All iterators support next()
and equals()
methods
to move through and test iterators (as for all language bindings).
MSetIterator and ESetIterator also support prev()
.
C++ iterators are often dereferenced to get information, eg
(*it)
. With PHP4 these are all mapped to named methods, as
follows:
Iterator | Dereferencing method |
PositionIterator | get_termpos() |
PostingIterator | get_docid() |
TermIterator | get_term() |
ValueIterator | get_value() |
MSetIterator | get_docid() |
ESetIterator | get_termname() |
Other methods, such as MSetIterator.get_document()
, are
available unchanged.
MSet objects have some additional methods to simplify access (these work using the C++ array dereferencing):
Method name | Explanation |
get_hit(index) | returns MSetIterator at index |
get_document_percentage(index) | convert_to_percent(get_hit(index)) |
get_document(index) | get_hit(index).get_document() |
get_document_id(index) | get_hit(index).get_docid() |
Xapian::Auto::open_stub(file)
is wrapped as open_stub(file)
Xapian::Quartz::open(path)
is wrapped as quartz_open(path)
Xapian::Quartz::open()
which opens a writable database
is wrapped as quartz_open_writable
.
Xapian::InMemory::open()
is wrapped as inmemory_open()
Xapian::Remote::open()
is wrapped as remote_open()
(only
the TCP version is currently wrapped, the "program" version isn't).
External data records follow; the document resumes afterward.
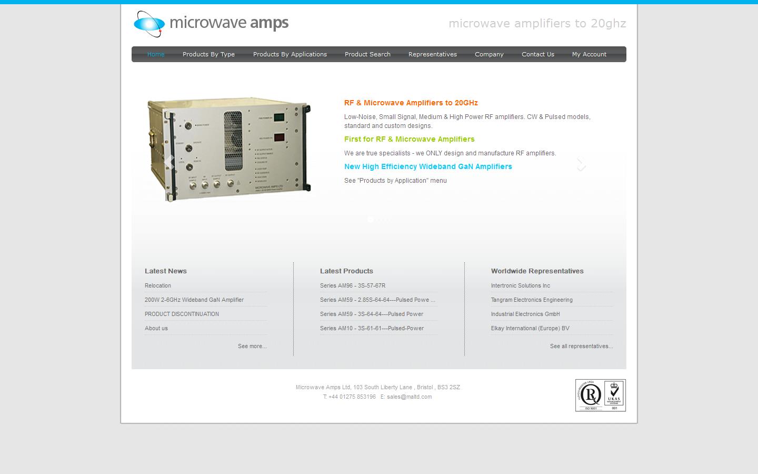The height and width of the screenshot is (474, 758).
Task: Click the right carousel arrow
Action: pos(581,162)

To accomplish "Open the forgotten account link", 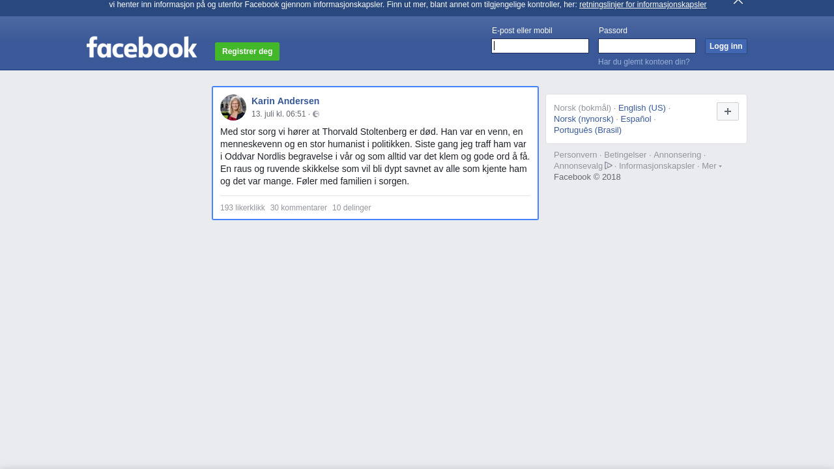I will tap(644, 62).
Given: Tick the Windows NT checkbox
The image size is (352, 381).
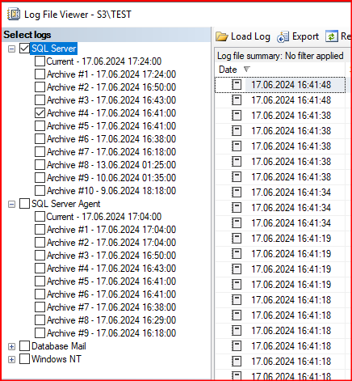Looking at the screenshot, I should pyautogui.click(x=24, y=359).
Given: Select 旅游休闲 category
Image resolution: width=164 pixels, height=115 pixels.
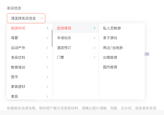Looking at the screenshot, I should point(18,28).
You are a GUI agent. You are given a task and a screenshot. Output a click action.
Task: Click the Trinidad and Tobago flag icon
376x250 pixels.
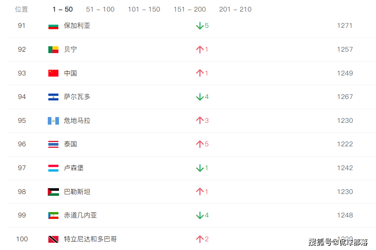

Constants are wrapped with the Xapian namespace removed, so
Xapian::DB_CREATE_OR_OPEN
is available as
DB_CREATE_OR_OPEN
, Xapian::Query::OP_OR
is
available as Query_OP_OR
, and so on.
There is an additional method get_matching_terms()
which takes
an MSetIterator and returns a list of terms in the current query which
match the document given by that iterator. You may find this
more convenient than using the TermIterator directly.